# EXERCISE REQUIREMENTS
Every line below that has "http" in it should be copied.

# RECORD EXCERPTS
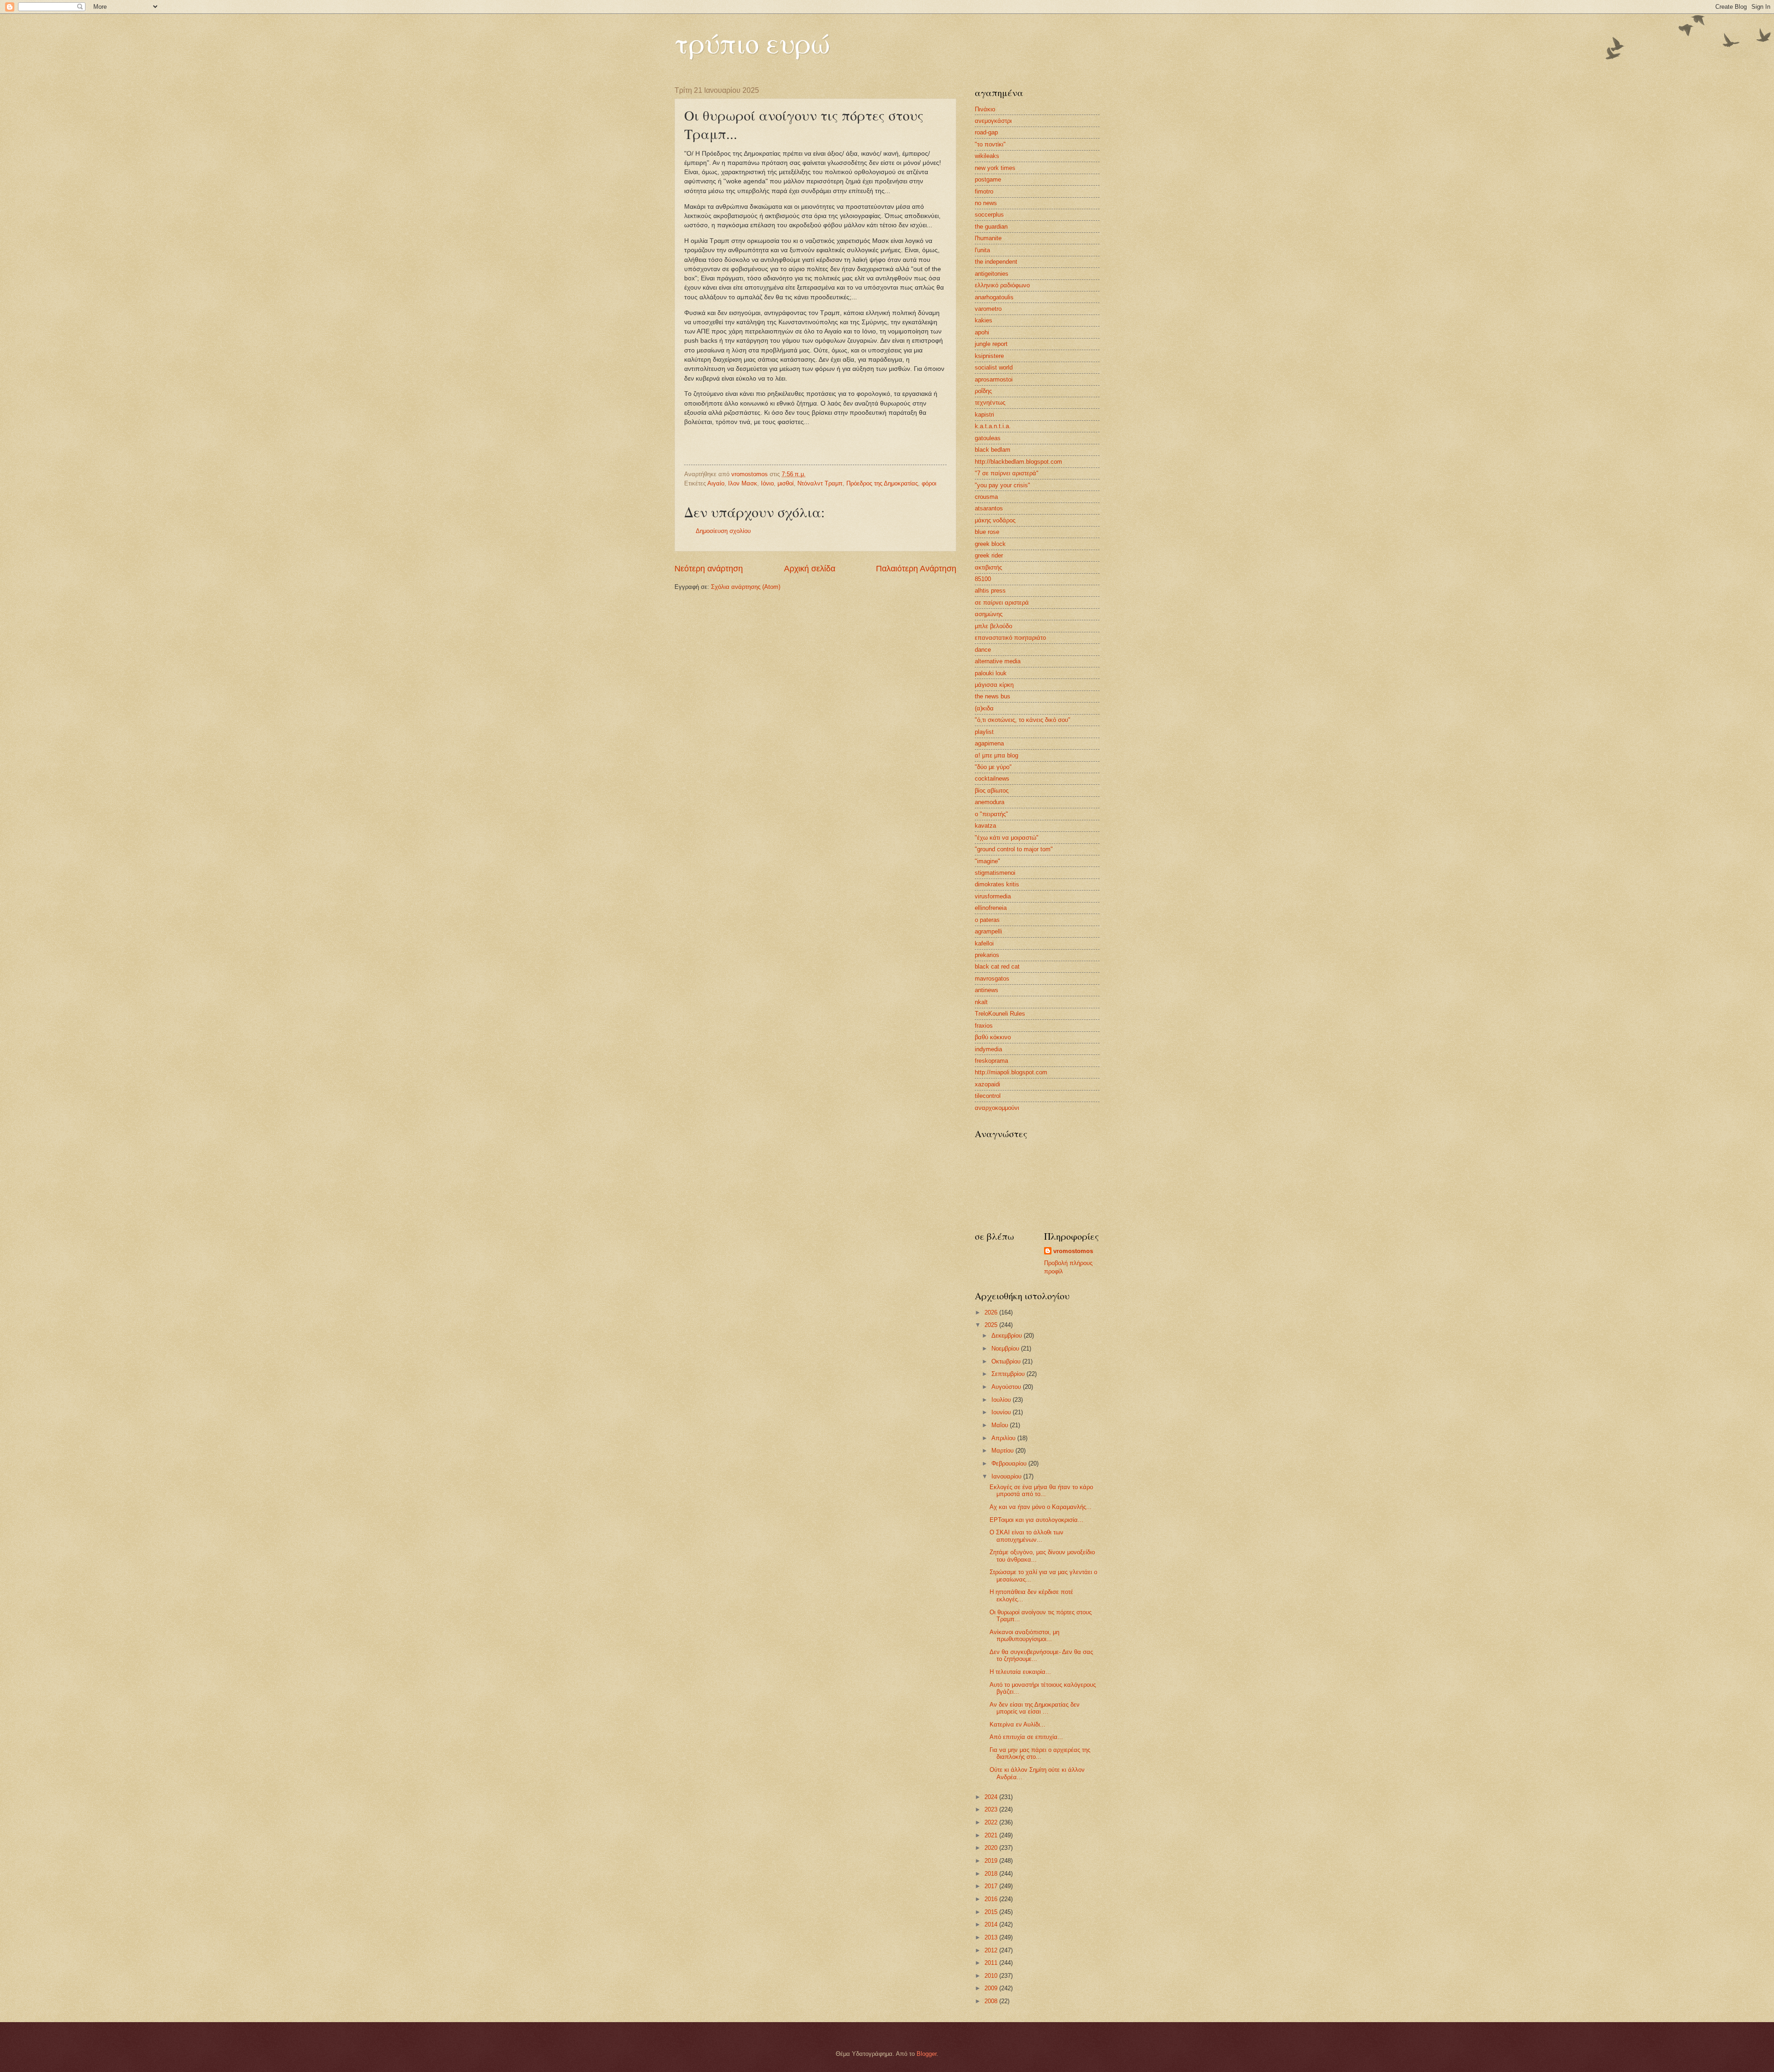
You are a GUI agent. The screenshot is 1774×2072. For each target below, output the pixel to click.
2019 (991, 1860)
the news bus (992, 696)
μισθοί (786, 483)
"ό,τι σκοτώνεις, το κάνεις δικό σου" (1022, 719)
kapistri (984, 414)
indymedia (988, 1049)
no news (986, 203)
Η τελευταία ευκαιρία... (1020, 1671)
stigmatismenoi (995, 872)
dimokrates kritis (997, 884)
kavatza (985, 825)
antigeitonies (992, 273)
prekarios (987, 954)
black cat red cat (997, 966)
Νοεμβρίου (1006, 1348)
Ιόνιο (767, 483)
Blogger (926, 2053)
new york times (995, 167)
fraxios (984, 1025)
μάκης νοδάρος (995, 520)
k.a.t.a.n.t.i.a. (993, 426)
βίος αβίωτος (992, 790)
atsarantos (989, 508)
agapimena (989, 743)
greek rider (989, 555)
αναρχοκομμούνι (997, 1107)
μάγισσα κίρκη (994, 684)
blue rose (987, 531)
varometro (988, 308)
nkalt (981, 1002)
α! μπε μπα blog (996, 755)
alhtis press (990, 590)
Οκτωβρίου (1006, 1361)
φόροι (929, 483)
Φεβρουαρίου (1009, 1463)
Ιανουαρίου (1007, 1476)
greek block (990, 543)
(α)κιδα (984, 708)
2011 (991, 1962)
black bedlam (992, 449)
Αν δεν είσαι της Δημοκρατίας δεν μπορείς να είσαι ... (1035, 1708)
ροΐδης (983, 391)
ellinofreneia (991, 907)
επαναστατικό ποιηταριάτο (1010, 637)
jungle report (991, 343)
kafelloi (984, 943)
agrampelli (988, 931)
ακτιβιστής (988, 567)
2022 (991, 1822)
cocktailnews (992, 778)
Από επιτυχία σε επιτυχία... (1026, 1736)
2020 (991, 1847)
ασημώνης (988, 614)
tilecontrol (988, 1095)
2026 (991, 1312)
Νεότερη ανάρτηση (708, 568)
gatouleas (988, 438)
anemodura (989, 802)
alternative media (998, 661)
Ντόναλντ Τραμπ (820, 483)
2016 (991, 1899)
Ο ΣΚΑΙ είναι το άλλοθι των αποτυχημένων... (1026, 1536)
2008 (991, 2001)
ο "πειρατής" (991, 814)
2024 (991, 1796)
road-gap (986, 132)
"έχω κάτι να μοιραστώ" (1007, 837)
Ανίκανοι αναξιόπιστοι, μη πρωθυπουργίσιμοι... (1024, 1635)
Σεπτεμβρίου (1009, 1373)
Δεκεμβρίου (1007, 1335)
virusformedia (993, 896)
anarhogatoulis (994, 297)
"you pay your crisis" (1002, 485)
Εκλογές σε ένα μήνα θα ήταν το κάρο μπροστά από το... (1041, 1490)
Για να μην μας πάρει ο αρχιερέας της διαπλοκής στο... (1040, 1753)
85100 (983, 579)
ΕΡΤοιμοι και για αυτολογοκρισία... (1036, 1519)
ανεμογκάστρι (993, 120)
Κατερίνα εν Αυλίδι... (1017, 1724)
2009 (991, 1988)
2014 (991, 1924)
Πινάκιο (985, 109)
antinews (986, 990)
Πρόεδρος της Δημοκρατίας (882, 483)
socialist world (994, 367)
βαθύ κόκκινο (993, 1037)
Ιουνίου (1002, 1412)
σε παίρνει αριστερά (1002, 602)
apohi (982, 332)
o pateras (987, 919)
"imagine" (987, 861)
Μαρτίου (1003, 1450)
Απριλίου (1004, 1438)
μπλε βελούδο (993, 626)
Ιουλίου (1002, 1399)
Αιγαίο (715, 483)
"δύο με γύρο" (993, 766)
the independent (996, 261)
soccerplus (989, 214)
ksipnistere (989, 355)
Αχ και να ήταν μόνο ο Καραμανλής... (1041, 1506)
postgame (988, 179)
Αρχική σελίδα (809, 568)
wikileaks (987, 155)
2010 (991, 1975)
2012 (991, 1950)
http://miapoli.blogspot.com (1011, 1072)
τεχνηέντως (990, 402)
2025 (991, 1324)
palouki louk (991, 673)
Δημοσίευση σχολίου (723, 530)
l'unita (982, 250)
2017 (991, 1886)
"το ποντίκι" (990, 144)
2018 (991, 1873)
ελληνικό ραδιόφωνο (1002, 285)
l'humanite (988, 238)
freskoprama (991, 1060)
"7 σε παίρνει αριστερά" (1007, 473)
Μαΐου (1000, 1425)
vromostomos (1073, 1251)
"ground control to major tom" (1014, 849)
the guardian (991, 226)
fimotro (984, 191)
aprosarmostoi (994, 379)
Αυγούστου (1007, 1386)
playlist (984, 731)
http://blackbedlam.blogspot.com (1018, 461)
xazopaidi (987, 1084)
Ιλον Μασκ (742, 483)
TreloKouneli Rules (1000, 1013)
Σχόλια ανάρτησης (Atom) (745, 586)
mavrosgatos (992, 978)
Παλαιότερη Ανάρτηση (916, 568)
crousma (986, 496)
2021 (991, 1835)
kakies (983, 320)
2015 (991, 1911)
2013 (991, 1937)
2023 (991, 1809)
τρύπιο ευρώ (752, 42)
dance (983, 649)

# SOLUTION TO THE EXERCISE
http://miapoli.blogspot.com (1011, 1072)
http://blackbedlam.blogspot.com (1018, 461)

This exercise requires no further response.